A Aprendizagem Profissional por meio da contratação de um jovem aprendiz é determinada por meio da lei 10.092/2000. Ela estabelece que todas as empresas de médio e grande porte contratem um número de aprendizes equivalente a um mínimo de 5% e um máximo de 15% do seu quadro de funcionários cujas funções demandem formação profissional. A inserção desses jovens no mercado de trabalho tem mudado o cenário social de famílias inteiras.

“A partir do momento que você dá oportunidade para um jovem você dá oportunidade para toda família. Nós temos relatos de pais de família que perderam o emprego na pandemia e foram os jovens que conseguiram manter o mínimo para a manutenção da casa”, complementou Uilton.

EFETIVAÇÃO DO SONHO

Felipe Souza. Foto: Arquivo Pessoal

O Felipe Silva Souza, de Goiânia, sabe bem do significado da primeira porta aberta. Com apenas 20 anos de idade, ele completou quatro anos na primeira empresa e passou de auxiliar de almoxarife para gerente de estoque, efetivado com sucesso. “Tive aquele friozinho na barriga quando entrei, pensava em como fazer meu trabalho de forma correta para mostrar que eu estava ali para contribuir. Graças a Deus tive um ensinamento imenso e consegui crescer dentro da empresa, sem deixar de investir nos estudos”.

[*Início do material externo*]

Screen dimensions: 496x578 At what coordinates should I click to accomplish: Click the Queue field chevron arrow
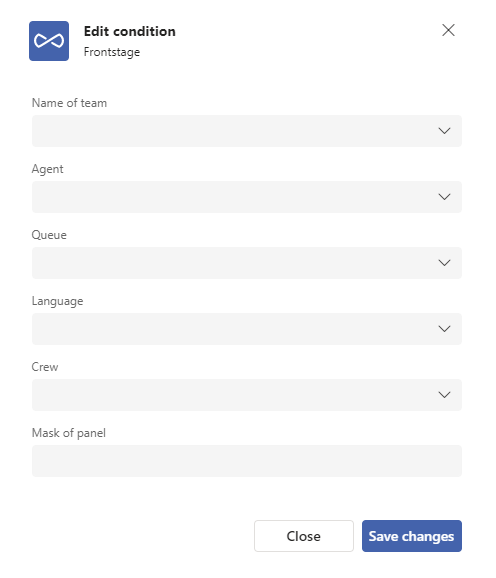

E a responsabilidade de um cargo de chefia veio junto com o casamento. E ele quer mais desafios. Vai destrancar a faculdade de enfermagem este ano e buscar um grande sonho.

“Eu gosto muito da área da saúde. Quero destrancar a faculdade nesse segundo semestre e me formar. O enfermeiro sempre foi muito importante e hoje, na pandemia, ele é visto também como herói. Quero contribuir com esses profissionais e mostrar o valor que eles têm ao seguirem na linha de frente mesmo com tanto sofrimento e arriscando as próprias vidas”, contou.

Bruno Buiatti Souza, de 19 anos, morador de Goiânia também tem uma história de orgulhar pai e mãe. Começou como aprendiz na Fundação Tiradentes e menos de seis meses depois, foi efetivado. “Eu entrei como auxiliar de escritório e quando fui efetivado, fui para o departamento de operações, onde assumi a função de assistente de escritório. Eles viram meu esforço e a minha responsabilidade em lidar com as tarefas do dia a dia”, explicou.

Bruno Buiatti. Foto: Arquivo pessoal

Bruno está no segundo período da faculdade de Ciências Contábeis e pretende continuar na empresa. “O programa de Jovem Aprendiz fez eu me sentir mais seguro e amparado, porque precisava manter meus estudos e ainda estava no mercado de trabalho. E com incentivo, quero crescer mais”, ressaltou.

Essa vontade de fazer diferente tem saltado aos olhos dos empregadores, segundo o economista Maurício. Jovens com projetos de vida, como esses que relatamos na reportagem, se destacam e voam alto. “Os jovens que tem uma visão empreendedora, que buscam trazer solução, inovar e, apesar de ser funcionário de uma empresa, ele quer empreender ali dentro, é a alternativa que os empresários buscam. Eles são soluções. Geralmente, quando eles têm espaço dentro da organização, eles vestem a camisa. Então, esse tipo de profissional é muito valorizado”, enfatizou o economista Maurício.